Il referendum, fortemente voluto dall’allora Presidente del Consiglio Matteo Renzi, sussisteva in cinque quesiti: superamento del bicameralismo paritario; riduzione dei parlamentari; contenimento dei costi dello stato; abolizione del Consiglio Nazionale dell’Economia e del Lavoro; superamento del Titolo V della Costituzione.
Inizialmente appoggiato, secondo i sondaggi, dalla maggior parte degli italiani, una volta iniziata la campagna referendaria - in particolare con la creazione dei comitati contrari - si assisteva ad un ribaltamento dei consensi.
Concordi con il Disegno di Legge erano: il Partito Democratico (escluse le minoranze come quella di Bersani e D’Alema); Area Popolare e Scelta Civica; altre organizzazioni come CISL, Coldiretti e Confindustria.
I contrari invece erano tutte gli altri partiti e le associazioni: da Rifondazione Comunista alla Lega, da Fratelli d’Italia alla CGIL.
Ambigua invece la posizione di Forza Italia, che inizialmente appoggiava i quesiti del referendum per poi cambiare idea in corso d’opera.

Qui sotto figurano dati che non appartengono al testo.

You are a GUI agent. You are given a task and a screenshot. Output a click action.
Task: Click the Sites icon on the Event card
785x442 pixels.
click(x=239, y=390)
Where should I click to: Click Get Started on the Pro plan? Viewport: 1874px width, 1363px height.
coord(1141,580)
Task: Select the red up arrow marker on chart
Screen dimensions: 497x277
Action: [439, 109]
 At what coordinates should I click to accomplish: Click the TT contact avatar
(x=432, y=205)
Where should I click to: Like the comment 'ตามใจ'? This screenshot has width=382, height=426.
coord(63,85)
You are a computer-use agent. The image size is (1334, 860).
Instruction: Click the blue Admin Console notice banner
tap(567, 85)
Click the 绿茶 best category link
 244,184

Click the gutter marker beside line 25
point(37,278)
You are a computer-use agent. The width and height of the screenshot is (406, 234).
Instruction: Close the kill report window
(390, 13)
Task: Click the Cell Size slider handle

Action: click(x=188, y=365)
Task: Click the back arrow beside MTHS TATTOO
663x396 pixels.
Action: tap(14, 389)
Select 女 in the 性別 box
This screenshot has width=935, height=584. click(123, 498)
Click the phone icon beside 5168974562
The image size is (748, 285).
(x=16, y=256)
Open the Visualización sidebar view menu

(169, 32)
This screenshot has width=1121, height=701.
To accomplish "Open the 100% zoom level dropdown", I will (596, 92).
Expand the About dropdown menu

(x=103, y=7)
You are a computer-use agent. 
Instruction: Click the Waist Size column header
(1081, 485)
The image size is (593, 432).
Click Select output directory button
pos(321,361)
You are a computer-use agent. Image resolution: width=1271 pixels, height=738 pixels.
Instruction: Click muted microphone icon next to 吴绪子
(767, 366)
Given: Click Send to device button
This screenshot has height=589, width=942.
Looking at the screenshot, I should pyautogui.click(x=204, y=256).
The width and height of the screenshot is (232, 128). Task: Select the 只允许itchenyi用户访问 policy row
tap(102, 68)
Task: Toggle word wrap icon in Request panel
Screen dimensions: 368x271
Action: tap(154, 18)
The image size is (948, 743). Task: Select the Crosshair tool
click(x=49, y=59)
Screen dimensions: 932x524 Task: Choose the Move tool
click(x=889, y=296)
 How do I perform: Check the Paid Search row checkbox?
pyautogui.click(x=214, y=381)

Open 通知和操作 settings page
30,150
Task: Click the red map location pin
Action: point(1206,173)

Forti i dubbi sui quesiti proposti: da un senato non più utile e non votato dagli italiani; riduzione di costi non realmente comprensibile; riduzione dei poteri alle regioni; conflitti tra le due camere dello Stato.
Quando Renzi aveva annunciato una sua uscita dalla politica nel caso di una sconfitta nel referendum, si era intestato completamente la causa ed è diventata una elezione per approvare o meno il suo operato.
I risultati hanno visto la vittoria del No con poco più del 59% e hanno decretato la fine del Governo Renzi.